* _Goal of the exercise_:
Reproduce the data below verbatim, from the line with "The height and width of the screenshot is (551, 787)." up to and including the line with "y-tick-label: 77.00% is".

Start of Supplied data

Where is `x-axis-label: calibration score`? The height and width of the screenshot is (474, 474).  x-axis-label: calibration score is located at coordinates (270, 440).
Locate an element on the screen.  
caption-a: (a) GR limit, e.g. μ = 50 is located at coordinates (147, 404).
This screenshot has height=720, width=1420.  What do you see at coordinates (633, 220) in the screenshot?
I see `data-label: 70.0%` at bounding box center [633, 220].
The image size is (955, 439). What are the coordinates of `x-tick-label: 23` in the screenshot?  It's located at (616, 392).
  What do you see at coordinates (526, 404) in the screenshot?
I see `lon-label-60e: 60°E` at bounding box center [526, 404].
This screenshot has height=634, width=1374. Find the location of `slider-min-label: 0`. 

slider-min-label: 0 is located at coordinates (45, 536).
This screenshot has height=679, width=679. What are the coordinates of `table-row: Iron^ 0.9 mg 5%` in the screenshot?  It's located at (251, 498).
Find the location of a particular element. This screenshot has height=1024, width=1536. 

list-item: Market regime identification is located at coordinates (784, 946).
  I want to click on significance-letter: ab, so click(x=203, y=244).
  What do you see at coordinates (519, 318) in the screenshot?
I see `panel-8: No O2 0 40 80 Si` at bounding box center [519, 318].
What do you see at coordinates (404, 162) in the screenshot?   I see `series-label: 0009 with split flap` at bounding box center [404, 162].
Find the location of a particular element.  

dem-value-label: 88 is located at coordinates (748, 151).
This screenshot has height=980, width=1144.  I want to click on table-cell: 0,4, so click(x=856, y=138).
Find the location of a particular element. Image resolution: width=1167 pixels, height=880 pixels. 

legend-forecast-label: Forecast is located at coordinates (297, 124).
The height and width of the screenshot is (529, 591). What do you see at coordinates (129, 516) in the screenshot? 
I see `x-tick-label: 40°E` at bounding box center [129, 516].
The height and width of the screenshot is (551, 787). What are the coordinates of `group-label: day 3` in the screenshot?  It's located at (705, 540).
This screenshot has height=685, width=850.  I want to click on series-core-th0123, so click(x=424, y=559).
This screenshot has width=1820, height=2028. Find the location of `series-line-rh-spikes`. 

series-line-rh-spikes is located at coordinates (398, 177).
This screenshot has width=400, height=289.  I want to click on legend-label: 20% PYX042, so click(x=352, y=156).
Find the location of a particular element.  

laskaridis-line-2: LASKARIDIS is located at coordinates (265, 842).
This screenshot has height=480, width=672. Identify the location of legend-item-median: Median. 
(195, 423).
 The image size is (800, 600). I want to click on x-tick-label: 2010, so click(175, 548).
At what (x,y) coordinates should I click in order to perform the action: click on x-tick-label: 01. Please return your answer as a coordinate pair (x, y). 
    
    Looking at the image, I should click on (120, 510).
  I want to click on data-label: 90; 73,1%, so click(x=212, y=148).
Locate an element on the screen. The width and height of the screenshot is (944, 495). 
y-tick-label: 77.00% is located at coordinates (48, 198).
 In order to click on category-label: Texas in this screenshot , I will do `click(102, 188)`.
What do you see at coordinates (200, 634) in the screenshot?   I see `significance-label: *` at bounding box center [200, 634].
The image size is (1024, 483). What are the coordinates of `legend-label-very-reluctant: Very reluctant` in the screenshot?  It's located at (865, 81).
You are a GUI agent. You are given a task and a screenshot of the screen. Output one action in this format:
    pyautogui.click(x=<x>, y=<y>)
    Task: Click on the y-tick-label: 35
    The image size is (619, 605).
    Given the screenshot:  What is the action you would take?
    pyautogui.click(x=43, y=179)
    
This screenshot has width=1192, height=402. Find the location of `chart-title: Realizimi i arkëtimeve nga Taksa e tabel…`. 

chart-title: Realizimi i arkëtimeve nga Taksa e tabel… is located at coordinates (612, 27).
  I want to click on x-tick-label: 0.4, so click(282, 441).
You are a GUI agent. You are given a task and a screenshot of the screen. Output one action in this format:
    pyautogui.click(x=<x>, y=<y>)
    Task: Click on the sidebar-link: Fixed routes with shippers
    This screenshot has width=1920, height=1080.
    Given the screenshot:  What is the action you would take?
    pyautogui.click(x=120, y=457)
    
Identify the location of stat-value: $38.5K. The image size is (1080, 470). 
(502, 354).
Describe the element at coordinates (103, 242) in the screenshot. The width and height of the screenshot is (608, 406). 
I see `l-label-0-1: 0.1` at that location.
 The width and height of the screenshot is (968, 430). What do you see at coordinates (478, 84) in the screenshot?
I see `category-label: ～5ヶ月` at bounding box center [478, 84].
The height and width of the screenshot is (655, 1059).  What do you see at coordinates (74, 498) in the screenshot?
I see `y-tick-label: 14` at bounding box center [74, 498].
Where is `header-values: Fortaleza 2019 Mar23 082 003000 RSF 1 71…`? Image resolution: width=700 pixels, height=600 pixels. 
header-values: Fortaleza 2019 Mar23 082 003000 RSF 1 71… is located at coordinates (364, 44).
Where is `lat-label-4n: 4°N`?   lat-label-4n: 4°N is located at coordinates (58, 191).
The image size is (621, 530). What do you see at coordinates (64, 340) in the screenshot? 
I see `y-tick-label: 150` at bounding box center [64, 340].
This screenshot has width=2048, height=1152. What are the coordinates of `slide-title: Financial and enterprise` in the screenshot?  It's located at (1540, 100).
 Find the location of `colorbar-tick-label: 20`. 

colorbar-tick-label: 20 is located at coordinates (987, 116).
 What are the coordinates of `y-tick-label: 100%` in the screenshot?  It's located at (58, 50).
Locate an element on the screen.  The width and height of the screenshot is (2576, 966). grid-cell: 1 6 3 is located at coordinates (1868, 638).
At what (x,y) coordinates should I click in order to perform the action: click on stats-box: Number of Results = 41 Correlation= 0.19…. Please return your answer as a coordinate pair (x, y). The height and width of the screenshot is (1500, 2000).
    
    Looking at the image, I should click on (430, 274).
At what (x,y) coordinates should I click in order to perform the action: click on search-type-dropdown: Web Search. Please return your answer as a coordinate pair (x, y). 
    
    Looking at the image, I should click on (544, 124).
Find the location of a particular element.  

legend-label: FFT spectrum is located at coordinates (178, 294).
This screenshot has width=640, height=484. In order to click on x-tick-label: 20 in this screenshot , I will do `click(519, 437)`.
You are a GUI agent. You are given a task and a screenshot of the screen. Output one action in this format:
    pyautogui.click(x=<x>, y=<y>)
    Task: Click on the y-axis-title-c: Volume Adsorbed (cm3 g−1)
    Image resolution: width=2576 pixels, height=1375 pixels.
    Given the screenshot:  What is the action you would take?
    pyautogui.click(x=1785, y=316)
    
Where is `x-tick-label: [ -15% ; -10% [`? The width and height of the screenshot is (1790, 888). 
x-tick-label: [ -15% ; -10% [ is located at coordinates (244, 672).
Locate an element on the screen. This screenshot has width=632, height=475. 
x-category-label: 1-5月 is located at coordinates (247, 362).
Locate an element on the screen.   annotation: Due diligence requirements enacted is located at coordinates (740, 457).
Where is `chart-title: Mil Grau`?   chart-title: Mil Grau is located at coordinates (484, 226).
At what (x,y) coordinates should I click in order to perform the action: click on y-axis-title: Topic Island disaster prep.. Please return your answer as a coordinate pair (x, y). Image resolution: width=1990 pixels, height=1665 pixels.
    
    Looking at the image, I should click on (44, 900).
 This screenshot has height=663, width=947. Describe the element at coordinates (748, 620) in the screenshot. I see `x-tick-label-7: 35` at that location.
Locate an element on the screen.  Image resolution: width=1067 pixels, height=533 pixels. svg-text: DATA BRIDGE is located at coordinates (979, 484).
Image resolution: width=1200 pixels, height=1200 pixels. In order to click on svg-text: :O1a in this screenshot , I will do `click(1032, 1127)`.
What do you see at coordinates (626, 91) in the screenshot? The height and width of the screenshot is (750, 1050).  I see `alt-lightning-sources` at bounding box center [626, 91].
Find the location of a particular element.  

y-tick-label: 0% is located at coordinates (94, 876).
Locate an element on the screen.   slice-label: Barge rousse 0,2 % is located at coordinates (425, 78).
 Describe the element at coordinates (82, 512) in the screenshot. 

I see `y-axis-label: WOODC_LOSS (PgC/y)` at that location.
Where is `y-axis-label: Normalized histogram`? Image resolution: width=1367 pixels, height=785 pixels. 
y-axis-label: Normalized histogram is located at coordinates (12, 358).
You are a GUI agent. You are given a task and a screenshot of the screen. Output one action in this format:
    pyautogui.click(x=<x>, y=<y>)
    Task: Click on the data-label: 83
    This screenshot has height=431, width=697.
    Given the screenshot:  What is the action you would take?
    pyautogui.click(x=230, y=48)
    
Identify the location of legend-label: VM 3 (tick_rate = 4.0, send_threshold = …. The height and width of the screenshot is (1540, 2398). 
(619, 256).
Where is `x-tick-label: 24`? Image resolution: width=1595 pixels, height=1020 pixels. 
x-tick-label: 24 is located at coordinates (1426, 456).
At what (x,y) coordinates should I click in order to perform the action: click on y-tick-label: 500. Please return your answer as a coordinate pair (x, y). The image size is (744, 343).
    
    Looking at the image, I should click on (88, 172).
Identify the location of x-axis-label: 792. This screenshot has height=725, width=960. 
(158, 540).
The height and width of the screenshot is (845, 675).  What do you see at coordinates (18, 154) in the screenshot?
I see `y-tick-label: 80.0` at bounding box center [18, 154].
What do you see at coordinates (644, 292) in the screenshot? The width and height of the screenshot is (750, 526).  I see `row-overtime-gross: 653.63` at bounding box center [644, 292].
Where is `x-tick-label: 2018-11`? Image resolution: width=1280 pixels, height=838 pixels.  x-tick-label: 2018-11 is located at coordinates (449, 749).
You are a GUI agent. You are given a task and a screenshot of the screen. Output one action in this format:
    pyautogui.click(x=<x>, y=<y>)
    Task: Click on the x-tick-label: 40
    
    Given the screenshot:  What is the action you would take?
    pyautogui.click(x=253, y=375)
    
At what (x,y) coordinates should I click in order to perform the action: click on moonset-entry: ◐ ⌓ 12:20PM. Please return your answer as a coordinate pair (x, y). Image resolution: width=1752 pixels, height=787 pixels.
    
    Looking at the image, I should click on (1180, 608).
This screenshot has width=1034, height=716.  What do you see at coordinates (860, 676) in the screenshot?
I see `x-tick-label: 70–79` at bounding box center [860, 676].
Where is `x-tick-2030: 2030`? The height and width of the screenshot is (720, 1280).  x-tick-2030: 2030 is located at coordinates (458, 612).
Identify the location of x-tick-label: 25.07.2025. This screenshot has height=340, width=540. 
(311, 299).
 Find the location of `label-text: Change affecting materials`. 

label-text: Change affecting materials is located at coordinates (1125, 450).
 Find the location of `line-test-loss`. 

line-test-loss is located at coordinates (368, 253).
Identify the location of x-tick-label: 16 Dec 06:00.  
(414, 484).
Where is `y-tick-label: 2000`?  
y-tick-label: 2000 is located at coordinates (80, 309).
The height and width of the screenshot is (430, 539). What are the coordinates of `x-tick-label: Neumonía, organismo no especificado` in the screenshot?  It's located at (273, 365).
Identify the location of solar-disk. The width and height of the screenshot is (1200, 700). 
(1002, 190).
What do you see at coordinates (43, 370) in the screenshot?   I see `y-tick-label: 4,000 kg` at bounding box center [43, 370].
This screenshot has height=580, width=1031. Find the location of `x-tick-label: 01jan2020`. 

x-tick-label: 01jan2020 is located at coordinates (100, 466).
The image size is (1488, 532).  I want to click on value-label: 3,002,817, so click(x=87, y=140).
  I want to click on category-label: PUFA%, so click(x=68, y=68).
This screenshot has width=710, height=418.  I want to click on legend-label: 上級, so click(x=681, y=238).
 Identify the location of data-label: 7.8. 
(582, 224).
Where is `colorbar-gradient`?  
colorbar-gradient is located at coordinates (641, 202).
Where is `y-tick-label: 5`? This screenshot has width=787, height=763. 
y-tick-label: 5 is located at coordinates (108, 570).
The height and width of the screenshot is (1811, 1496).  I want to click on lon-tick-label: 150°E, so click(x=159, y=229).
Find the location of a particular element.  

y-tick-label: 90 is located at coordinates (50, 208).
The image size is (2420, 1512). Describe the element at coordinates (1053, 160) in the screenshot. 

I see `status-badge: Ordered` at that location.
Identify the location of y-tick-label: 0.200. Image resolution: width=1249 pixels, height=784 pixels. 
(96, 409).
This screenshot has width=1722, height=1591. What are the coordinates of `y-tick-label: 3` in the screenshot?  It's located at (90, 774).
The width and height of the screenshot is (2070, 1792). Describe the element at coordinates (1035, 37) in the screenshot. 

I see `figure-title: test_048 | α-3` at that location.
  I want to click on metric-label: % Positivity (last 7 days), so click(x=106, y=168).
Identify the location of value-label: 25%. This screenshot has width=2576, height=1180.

End of Supplied data

* _Solution to the problem_:
The height and width of the screenshot is (551, 787). What are the coordinates of `group-label: day 3` in the screenshot?  It's located at (705, 540).
This screenshot has height=685, width=850.  I want to click on series-core-th0123, so click(x=424, y=559).
This screenshot has width=1820, height=2028. Find the location of `series-line-rh-spikes`. 

series-line-rh-spikes is located at coordinates (398, 177).
This screenshot has width=400, height=289.  I want to click on legend-label: 20% PYX042, so click(x=352, y=156).
Find the location of a particular element.  

laskaridis-line-2: LASKARIDIS is located at coordinates (265, 842).
This screenshot has height=480, width=672. Identify the location of legend-item-median: Median. 
(195, 423).
 The image size is (800, 600). I want to click on x-tick-label: 2010, so click(175, 548).
At what (x,y) coordinates should I click in order to perform the action: click on x-tick-label: 01. Please return your answer as a coordinate pair (x, y). 
    
    Looking at the image, I should click on (120, 510).
  I want to click on data-label: 90; 73,1%, so click(x=212, y=148).
Locate an element on the screen. The width and height of the screenshot is (944, 495). 
y-tick-label: 77.00% is located at coordinates (48, 198).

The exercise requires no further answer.